Entries taken from a collection

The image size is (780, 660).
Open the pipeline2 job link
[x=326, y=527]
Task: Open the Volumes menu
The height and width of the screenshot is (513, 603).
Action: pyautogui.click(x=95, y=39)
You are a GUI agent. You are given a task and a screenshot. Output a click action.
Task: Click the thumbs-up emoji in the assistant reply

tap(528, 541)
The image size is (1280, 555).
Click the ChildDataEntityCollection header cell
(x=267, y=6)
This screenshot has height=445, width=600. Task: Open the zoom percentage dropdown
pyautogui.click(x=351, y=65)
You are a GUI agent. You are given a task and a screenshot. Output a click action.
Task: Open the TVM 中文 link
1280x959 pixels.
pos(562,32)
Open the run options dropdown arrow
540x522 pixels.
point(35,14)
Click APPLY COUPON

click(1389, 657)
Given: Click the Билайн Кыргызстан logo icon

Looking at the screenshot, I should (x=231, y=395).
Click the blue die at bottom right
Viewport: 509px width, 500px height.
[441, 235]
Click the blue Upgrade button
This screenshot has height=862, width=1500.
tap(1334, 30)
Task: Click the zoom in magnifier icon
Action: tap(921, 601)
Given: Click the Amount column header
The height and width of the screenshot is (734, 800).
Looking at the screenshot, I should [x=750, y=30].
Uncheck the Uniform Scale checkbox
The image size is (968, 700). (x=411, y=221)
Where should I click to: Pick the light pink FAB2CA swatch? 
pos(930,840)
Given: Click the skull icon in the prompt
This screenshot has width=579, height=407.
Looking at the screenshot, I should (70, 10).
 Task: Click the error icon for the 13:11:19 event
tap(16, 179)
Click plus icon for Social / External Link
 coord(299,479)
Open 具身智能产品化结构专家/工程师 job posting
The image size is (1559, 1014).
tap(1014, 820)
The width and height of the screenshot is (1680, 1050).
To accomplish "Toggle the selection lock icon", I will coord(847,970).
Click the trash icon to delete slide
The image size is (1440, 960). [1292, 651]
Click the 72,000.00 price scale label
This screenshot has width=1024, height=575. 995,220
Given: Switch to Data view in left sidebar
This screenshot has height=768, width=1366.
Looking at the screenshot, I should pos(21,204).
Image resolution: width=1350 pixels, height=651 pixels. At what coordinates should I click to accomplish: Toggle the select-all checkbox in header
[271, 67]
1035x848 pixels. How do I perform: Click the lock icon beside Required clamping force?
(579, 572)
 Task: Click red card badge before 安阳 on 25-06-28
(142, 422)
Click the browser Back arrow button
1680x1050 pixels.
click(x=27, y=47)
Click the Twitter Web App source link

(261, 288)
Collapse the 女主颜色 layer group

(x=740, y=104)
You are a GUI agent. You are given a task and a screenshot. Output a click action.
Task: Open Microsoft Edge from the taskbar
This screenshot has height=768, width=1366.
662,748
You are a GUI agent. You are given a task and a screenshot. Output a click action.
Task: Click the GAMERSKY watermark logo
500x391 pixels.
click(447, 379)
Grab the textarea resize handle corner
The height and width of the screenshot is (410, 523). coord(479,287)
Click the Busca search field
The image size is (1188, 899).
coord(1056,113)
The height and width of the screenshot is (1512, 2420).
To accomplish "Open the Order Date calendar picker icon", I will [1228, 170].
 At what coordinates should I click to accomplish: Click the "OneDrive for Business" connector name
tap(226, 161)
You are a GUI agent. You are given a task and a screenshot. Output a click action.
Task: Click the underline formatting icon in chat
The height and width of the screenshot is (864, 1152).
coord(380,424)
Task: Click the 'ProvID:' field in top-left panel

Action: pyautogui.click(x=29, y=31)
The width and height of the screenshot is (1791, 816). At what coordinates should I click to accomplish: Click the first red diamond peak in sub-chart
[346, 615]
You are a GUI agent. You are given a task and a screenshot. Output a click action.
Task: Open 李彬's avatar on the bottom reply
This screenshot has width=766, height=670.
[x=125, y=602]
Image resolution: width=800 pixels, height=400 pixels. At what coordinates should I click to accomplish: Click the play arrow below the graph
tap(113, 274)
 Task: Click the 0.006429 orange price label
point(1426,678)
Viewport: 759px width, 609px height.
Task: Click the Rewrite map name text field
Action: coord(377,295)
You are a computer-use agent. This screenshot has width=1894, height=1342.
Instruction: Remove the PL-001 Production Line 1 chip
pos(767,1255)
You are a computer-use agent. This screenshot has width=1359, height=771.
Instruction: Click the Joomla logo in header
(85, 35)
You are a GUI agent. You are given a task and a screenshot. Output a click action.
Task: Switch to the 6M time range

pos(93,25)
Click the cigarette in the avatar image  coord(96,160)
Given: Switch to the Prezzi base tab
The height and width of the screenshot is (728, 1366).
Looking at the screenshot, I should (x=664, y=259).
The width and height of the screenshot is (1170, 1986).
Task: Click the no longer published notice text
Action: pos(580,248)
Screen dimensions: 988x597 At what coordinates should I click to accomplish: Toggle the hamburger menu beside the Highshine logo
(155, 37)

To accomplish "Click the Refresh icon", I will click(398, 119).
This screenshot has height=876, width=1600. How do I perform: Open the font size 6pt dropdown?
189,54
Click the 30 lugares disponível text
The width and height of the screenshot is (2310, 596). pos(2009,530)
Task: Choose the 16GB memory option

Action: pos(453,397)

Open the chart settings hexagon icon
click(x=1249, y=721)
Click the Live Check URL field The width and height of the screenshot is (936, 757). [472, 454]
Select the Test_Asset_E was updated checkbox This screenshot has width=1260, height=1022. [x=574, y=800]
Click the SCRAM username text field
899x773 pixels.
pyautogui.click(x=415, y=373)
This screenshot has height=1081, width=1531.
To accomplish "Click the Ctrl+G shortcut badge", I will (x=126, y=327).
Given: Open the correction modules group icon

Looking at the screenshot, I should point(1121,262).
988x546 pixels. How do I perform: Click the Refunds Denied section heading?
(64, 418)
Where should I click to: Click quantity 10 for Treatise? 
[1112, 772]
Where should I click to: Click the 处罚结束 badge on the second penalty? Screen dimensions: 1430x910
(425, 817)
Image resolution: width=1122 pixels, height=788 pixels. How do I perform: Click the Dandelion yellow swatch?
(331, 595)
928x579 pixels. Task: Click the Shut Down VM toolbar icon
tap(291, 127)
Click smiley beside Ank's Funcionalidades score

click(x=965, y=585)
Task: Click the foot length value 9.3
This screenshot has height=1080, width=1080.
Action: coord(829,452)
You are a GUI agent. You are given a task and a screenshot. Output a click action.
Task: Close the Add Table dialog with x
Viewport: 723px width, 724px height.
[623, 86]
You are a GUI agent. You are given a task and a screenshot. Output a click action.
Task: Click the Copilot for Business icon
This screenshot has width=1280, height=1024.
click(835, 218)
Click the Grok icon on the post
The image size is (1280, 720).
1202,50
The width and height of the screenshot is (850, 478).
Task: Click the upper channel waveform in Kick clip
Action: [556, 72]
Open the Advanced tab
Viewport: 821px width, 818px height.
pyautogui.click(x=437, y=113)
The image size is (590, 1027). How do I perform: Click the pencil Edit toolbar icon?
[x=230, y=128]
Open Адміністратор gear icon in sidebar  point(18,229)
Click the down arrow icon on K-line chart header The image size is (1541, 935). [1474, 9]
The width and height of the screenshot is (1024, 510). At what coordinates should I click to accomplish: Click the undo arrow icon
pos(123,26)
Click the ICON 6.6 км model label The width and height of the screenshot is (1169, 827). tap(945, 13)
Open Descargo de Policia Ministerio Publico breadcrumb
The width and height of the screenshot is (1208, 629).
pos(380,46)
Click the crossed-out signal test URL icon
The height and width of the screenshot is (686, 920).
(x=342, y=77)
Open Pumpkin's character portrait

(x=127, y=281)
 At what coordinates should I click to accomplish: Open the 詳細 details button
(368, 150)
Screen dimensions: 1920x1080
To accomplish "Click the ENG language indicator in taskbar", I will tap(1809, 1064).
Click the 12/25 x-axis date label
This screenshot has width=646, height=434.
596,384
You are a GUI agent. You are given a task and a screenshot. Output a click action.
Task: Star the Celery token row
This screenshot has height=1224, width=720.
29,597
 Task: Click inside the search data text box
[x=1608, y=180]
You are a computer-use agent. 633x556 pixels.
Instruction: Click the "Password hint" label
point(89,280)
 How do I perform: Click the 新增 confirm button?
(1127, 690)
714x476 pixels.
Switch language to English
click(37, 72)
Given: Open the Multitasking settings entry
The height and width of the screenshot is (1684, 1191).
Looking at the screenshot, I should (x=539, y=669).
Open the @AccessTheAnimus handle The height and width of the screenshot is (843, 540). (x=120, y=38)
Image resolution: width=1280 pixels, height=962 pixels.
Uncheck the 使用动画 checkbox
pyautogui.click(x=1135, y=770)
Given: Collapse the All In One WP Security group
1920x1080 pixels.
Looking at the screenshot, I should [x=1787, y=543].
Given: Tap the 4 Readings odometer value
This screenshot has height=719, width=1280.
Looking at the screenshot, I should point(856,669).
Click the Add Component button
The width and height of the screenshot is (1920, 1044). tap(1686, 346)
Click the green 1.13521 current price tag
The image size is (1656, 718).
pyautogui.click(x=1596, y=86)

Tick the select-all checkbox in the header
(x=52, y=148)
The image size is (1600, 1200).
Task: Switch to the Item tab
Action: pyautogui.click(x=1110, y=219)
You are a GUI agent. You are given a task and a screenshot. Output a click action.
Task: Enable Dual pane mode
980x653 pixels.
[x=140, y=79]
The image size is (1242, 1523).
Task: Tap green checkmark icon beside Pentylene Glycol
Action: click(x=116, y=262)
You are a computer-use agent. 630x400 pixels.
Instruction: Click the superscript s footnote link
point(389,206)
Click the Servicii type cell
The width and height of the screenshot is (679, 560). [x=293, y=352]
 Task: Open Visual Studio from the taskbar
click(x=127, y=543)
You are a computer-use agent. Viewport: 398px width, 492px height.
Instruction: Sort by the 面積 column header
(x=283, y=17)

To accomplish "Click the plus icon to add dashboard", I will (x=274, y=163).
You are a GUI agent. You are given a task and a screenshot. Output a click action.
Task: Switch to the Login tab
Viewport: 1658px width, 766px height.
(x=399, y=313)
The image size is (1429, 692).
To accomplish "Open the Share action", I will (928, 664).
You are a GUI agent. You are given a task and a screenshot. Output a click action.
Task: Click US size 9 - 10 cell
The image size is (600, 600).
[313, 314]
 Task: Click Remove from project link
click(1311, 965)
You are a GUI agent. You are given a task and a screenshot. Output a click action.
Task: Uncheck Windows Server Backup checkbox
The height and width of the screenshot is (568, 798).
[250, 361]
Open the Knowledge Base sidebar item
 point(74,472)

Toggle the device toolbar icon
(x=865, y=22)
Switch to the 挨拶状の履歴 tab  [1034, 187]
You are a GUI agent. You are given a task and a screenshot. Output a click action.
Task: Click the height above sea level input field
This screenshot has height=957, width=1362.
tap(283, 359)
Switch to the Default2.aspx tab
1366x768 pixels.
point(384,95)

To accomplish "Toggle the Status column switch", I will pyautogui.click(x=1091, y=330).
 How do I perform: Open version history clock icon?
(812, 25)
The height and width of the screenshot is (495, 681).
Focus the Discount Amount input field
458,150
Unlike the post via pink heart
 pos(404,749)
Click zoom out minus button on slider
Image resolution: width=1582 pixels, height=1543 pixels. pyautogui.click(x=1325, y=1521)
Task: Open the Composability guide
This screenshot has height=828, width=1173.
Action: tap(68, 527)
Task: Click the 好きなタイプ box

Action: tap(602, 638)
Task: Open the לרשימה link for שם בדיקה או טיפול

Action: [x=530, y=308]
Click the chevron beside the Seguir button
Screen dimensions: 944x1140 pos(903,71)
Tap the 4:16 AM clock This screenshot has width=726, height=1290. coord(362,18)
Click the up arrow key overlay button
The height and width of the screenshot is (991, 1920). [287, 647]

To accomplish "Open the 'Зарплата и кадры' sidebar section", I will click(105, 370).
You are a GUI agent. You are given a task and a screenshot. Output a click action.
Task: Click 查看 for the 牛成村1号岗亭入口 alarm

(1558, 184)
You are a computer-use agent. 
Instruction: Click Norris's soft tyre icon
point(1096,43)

### EXERCISE DETAILS:
For the entries above, state how many lines contain the word "value". Provide the number by itself.

### WRITTEN RESPONSE:
2